Keywords: 4-HNE; 4-ONE; Alcoholic liver disease; Electrophile; Free radicals; HSP; Protein oxidation.

Figure 1. GRP78 is a target for modification by 4-HNE and 4-ONE in a murine model for early-stage ALD

Positive immunostaining was observed following western blotting with antibodies directed against 4-HNE-modified proteins (A) and 4-ONE-modified proteins (B). As a reference, immunostaining was also conducted with antibodies directed against the C-terminal KDEL sequence of GRP78 (C) Coomassie blue staining reveals GRP78, which was positively identified utilizing MALDI-MS (D). GRP78 is indicated by the arrow in each figure.

Figure 2. Carbonylation of GRP78 is increased following sustained ethanol consumption

(A) Carbonylated GRP78 is visualized through biotin hydrazide conjugation, streptavidin pulldown and GRP78 western blotting.
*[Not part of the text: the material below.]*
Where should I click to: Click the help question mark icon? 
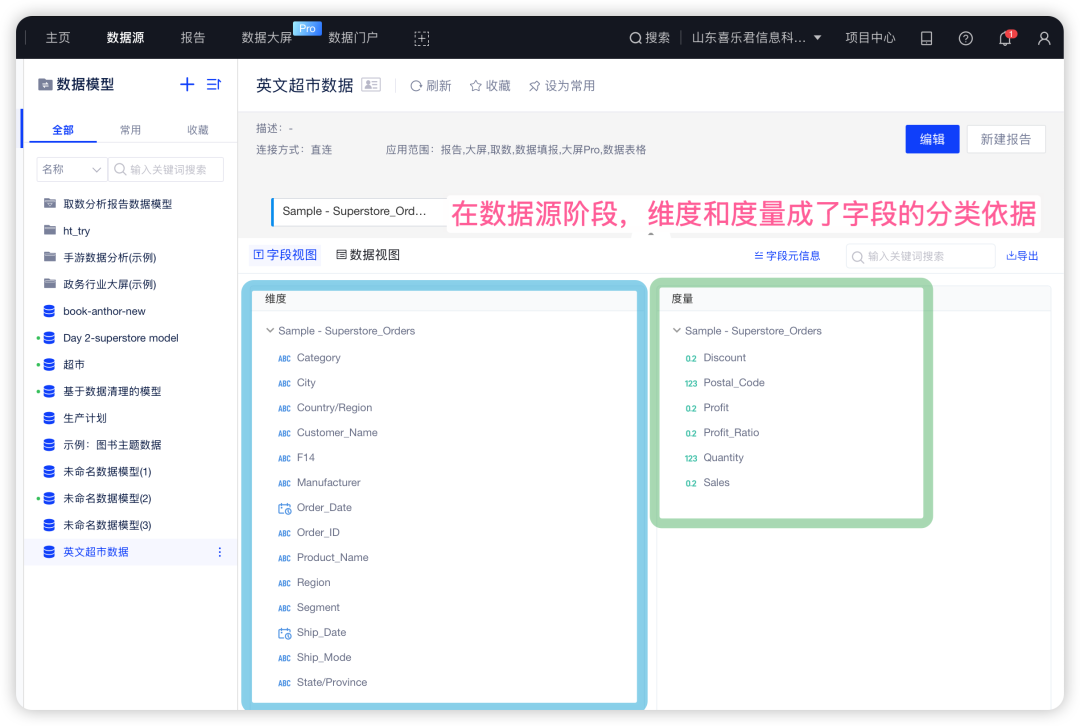pos(965,37)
While the expression of GRP78 does not change following ethanol consumption, carbonylated protein is increased. (B) Blot densitometry of (A) reveals a statistically significant increase in modified protein.
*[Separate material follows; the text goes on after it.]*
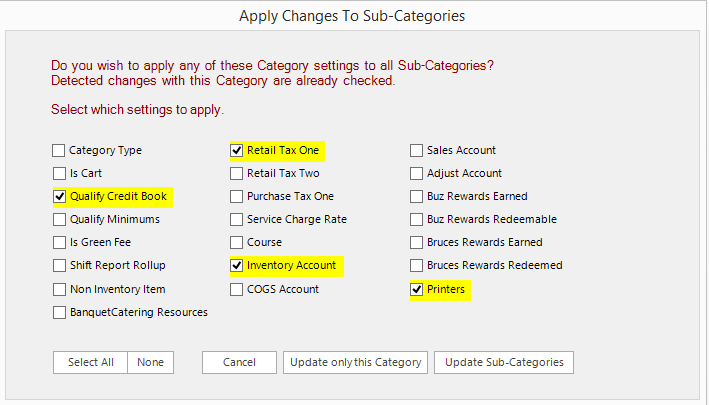This screenshot has height=405, width=709.
Task: Enable Buz Rewards Earned
Action: point(417,197)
Figure 3. Adduction by 4-HNE and 4-ONE leads to proteins-protein cross-linking

A.) Western blotting of purified GRP78 following adduction with either 4-HNE or 4-ONE. Adduction induces high molecular weight protein-protein cross-linking with purified GRP78 at physiologically relevant doses of either 4-HNE (B) or 4-ONE (C). Chemical stabilization of these adducts using NaBH₄, displays the high susceptibility of this lysine cross-linking with concentrations as low as 3μM (1x).

Figure 4. 4-HNE and 4-ONE adduction of GRP78 results in a concentration-dependent decrease in ATP hydrolysis

Treatment of GRP78 with 4-HNE (open bars) or 4-ONE (closed bars) reveals a corresponding decrease in ATPase activity. Estimated IC50 values were calculated revealing a Ki of 51.8μM for 4-HNE and a Ki of 43.9μM for 4-ONE.
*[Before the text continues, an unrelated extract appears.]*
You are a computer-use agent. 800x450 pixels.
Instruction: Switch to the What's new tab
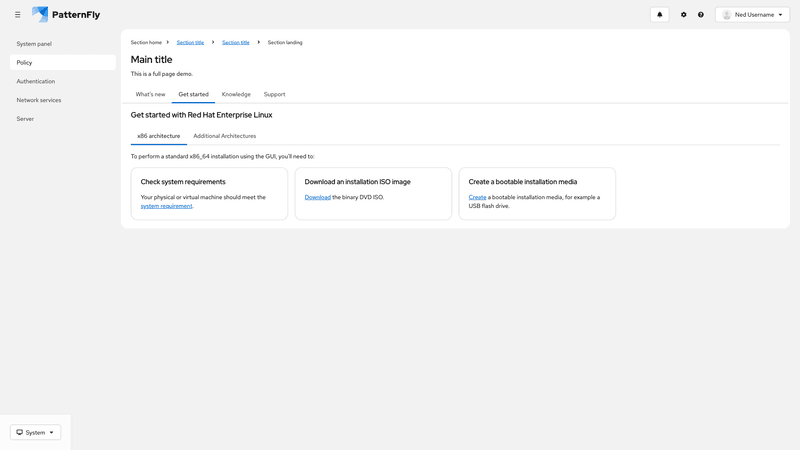tap(150, 94)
Figure 5. Chaperone-mediated refolding of CS and MDH is preserved following adduction

GRP78-mediated refolding of (A) MDH or (B) CS is unaffected by electrophile adduction with either 4-HNE (closed bars) or 4-ONE (open bars). (C) Sequence alignment using ClustalW demonstrates a conserved Cys residue in electrophile-susceptible HSPs. HSPs lacking this Cys residue are presented in green font. Mean is plotted with error bars representing SEM.

Figure 6. Computational-based molecular modeling of 4-ONE adduction reveals potential conformational changes in the ATPase domain of GRP78

Multiple viewpoints of the overlay of energy-minimized native (blue) and 4-ONE adducted (magenta) human GRP78. 4-ONE adducts are depicted as yellow sticks and the specific identities of the modified residues indicated. Key conformational changes in the ATP binding site between the native (blue, left inset) and 4-ONE adducted (magenta, right inset) are shown. Solid orange lines indicate predicted pi bond interactions and dashed green lines indicate predicted hydrogen bond interactions.

Figure 7. Electrophilic modification of GRP78 decreases its affinity for ATP

(A) Treatment of GRP78 with 4-HNE (top) or 4-ONE (bottom) results in a concentration-dependent decrease in ATP binding (B) Quantification of (A); mean is plotted from an N of 3; error bars represent SEM.

Figure 8

Although ATPase activity is inhibited, the chaperone function of GRP78 is resistant to the deleterious impact of electrophile adduction.